Friday, November 25, 2011

Best of 2011 Countdown: #30

Thanksgiving has passed, so it's time to get down to the business of the Best Books of 2011.  This year we've decided to countdown to our #1 picks over the course of a month.  Our fan seemed to like our 30 Day Book Challenge, and it's a pleasure listening to Gianna whine about posting everyday even though it was her idea.  These are our favorite 2011 books from the publishers we sell.  Don't argue with us if you don't see, say, Haruki Marakami's 1Q84 on the list.  I haven't read it.  No doubt it will appear on bunches of best lists, but those people have staffs and we're just two lowly book reps trying to get by.  (We take bribes, so if you're an author and stumble upon our blog while doing a Google search for "Bobby Hill eats a steak"--that's a real search--send us your leftover pie.  Liz doesn't eat pumpkins or other gourdy nastiness.)

Best of 2011 #30

Gianna:

West of 98
Edited by Lynn Stegner and Russell Rowland
University of Texas Press

Sixty-six writers share what it means to be a Westerner through essays, poems, and stories. From Texas to North Dakota these pieces cover race, politics, landscape, and what home really means. Rick Bass, Louise Erdrich, Jim Harrison, Maxine Hong Kingston, David Guterson, and Walter Kirn are among some of the writers included. Here is an excerpt from the really wonderful essay by Larry McMurtry reminiscing on his cowboy days and what it means now:

“My experience with Lonesome Dove and its various sequels and prequels convinced me that the core of the Western myth – that the cowboys are brave and cowboys are free – is essentially unassailable.
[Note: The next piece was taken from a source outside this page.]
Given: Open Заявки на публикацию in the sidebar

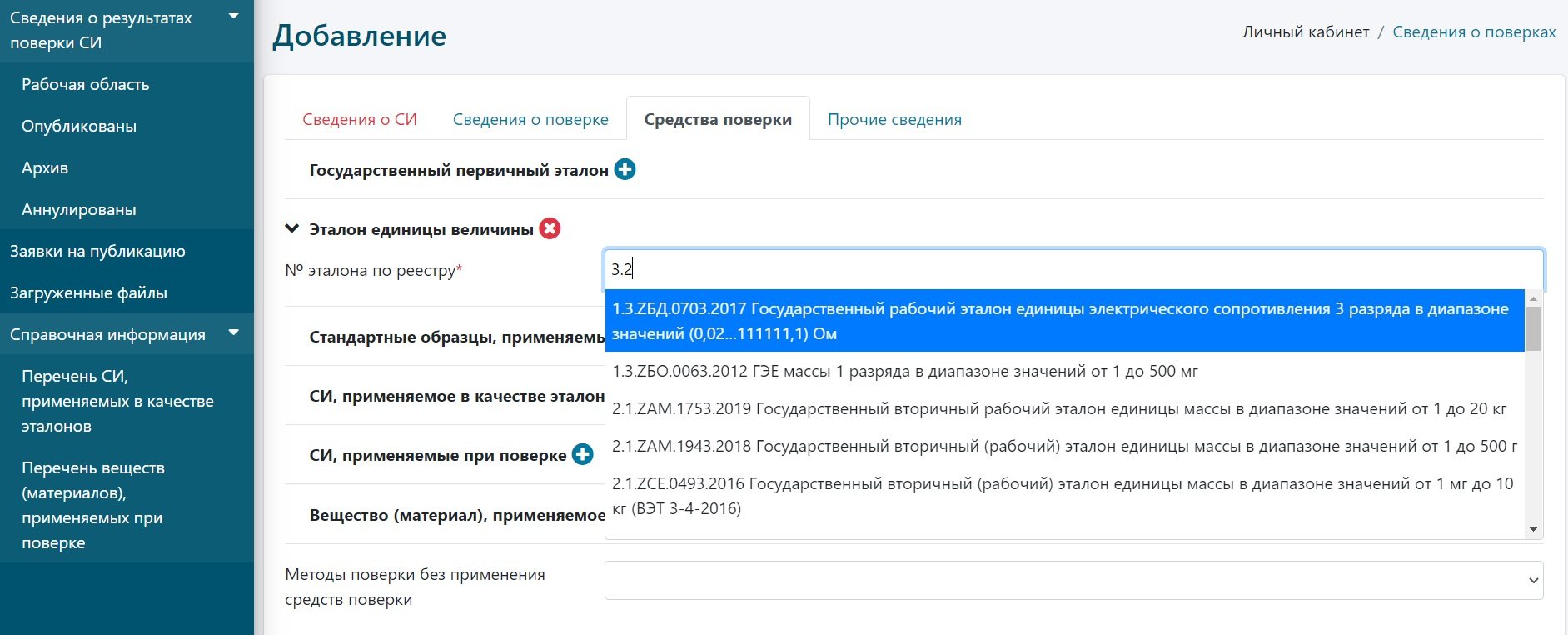Looking at the screenshot, I should click(97, 251).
I thought of Lonesome Dove as demythicizing, but instead it became a kind of American Arthuriad, overflowing the bounds of genre in many curious ways.”
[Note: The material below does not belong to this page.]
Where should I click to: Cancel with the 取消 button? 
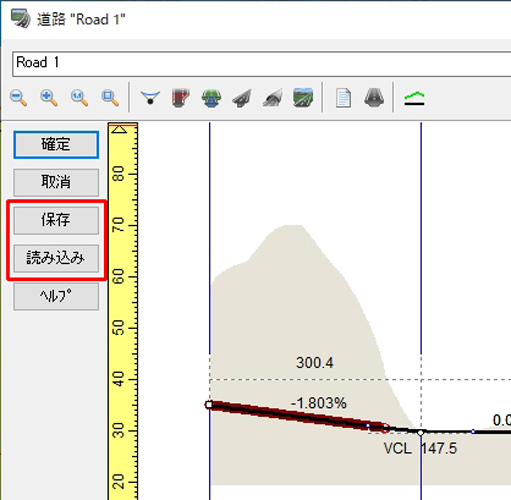pyautogui.click(x=56, y=182)
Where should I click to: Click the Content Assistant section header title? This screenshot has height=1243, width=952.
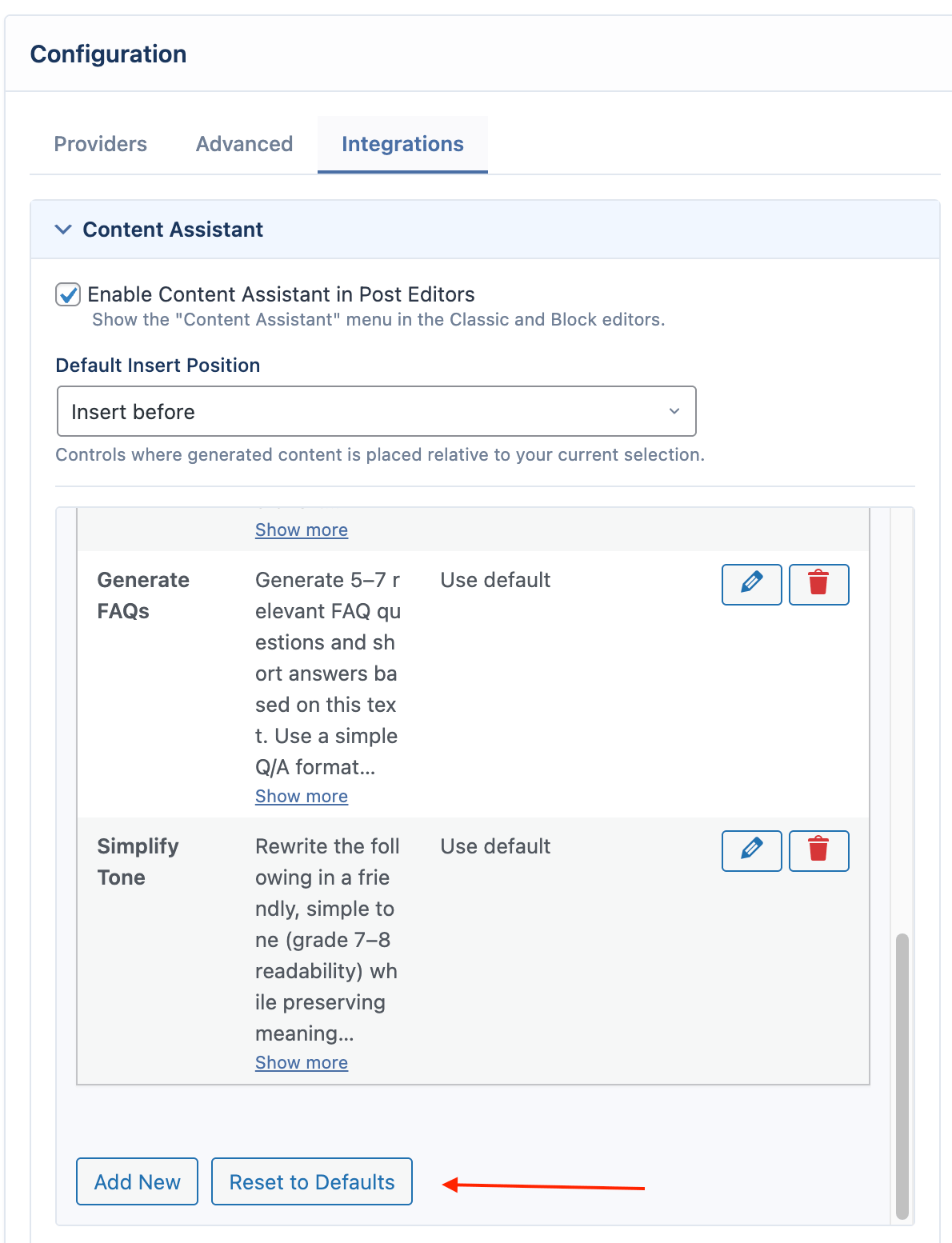[173, 230]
Many of these are contradicting; each writer seeming to have his or her own view of western life and connectedness with landscape and history.   Unsentimental and often brutally honest, this was a great collection to start off my career  at University of Texas Press.

Liz:

Jerusalem: The Biography
By Simon Sebag Montifiore
Knopf

With my love of Russia, I had previously read Simon Sebag Montifiore's biographies Stalin: Court of the Red Czar and Young Stalin.  (I like my crushes in red military uniforms.  I love Mounties!)  He is a wonderful writer who has the ability to keep histories featuring numerous figures and events enthralling.  I was somewhat nervous about this new book, though, because I wasn't an internally inclined to the subject in the way I am to the sweet Soviet.  Nonetheless, I found Jerusalem rich and enlightening, a worthy and successful attempt to capture the holy city on paper.  How did this one outpost city become the center of three religions and the key to Middle Eastern peace and perhaps eternal salvation?  Here are the players, from Herod to Disraeli, Caligula to Churchill.  Jerusalem is the epicenter of our world and, depending upon what you believe, Apocalypse HQ.  This is a terrific book.